Thursday, May 10, 2018
Weekly Reader: Gone Girl by Gillian Flynn; A Brilliant Thriller About The Dissolution of A Marriage
Weekly Reader: Gone Girl by Gillian Flynn: A Brilliant Thriller About The Dissolution of A Marriage
By Julie Sara Porter,
Bookworm Reviews
Spoilers: I can not review this book without revealing the plot so I won't even try to avoid the plot. I will just reiterate that this review contains MAJOR SPOILERS!!!
Gone Girl is one of those books that is a constant match between opposing forces. They scheme and strive to best each other like a chess match between arch enemies. However, far from an Avengers movie or Jason Bourne novel where the protagonists take on villains and enemy spies, the antagonists are a husband and wife.
Nick and Amy Elliot Dunne had a passionate romantic whirlwind marriage. They lived successful lives in Manhattan where Nick was a magazine journalist and Amy was a personality quiz writer who also lived off her fame as the inspiration for her parent's series of YA novels, Amazing Amy.

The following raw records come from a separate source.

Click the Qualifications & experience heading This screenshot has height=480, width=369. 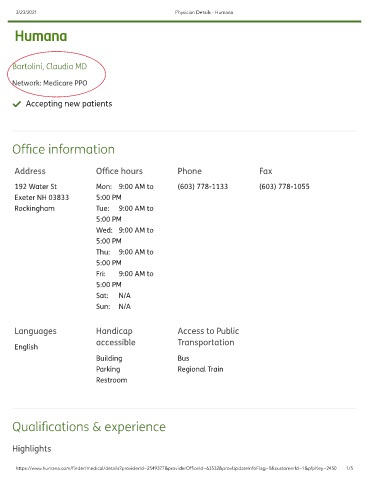point(89,427)
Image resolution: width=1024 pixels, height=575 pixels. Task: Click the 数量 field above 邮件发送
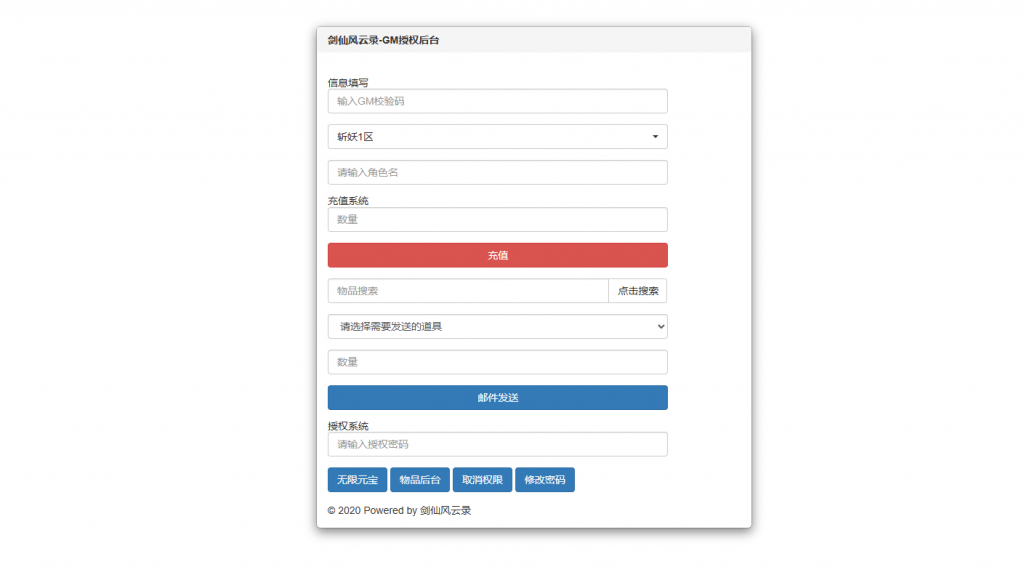click(x=497, y=362)
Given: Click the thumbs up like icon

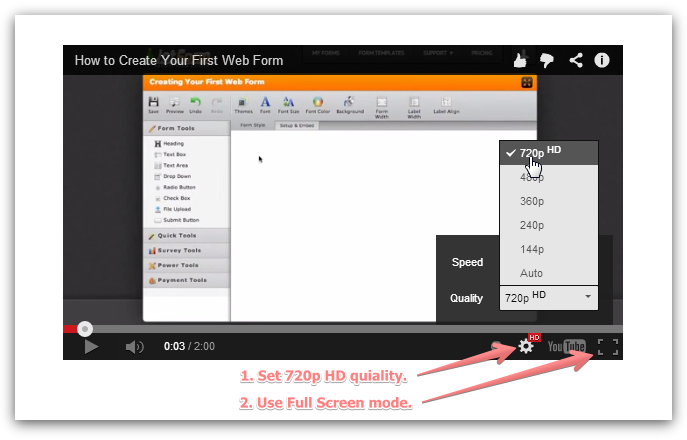Looking at the screenshot, I should tap(521, 60).
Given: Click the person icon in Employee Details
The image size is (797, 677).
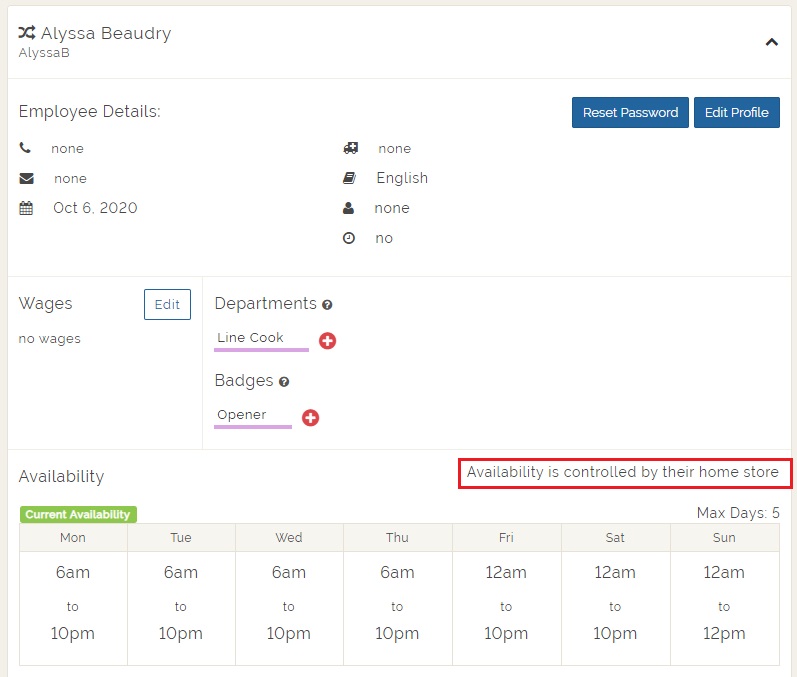Looking at the screenshot, I should coord(349,208).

They celebrated their anniversary with elaborate gifts and treasure hunts leading to the location of gifts. They appeared happy and in love...to everyone but Nick and Amy.
The cracks in their marriage begin to show when the recession began and the Internet made their jobs redundant. Also the failing health of Nick's parents sent the couple packing to Nick's childhood home of North Carthage, Missouri. The two then lived a marriage marked by deceit, dull complacency, and snide backhanded compliments until one day Amy turns up missing.
Gillian Flynn brilliantly used the points of view from both Nick and Amy in alternating chapters wher Nick says one thing that Amy contradicts and vice versa. Nick recalls their first date in which he found his future bride beautiful, captivating, and charming while Amy laughs that he fell for the persona that she dubbed "The Cool Girl."
The alternating view points also work by shifting the Reader's sympathies. Flynn skillfully withholds information so we never know the full story until we receive it. One minute we feel sorry for the couple and the next they fill us with loathing.
Nick begins the book as a grief-stricken husband who is trying to find his wife and challenges accusations that he murdered Amy. Then the Reader learns he has a mistress and is not as overly upset about his wife's disappearance as he let on.
Amy's narration is even more artful and sophisticated. Her early chapters are diary entries that show an intelligent sardonic woman who is naive, bored, and fearful of her husband's emotional nature. Then later chapters reveal that the diary was planted by a more cold-blooded calculating Amy who enjoys putting on her husband and the Reader.
Gone Girl reads like one of those news events like a celebrity divorce or a public trial. Our sympathies shift from one side as we back one person. Then we hear more evidence and we shift back to the other side. Flynn captures that confusion rather well by making both her narrators unreliable.
Even after Nick and Amy are reunited, they still live a life of forced happiness and awareness of the depths of their deception. Their hatred for each other will continue until it will one day explode. What was feared will be true as Nick and Amy lie in wait for a murder that will someday happen.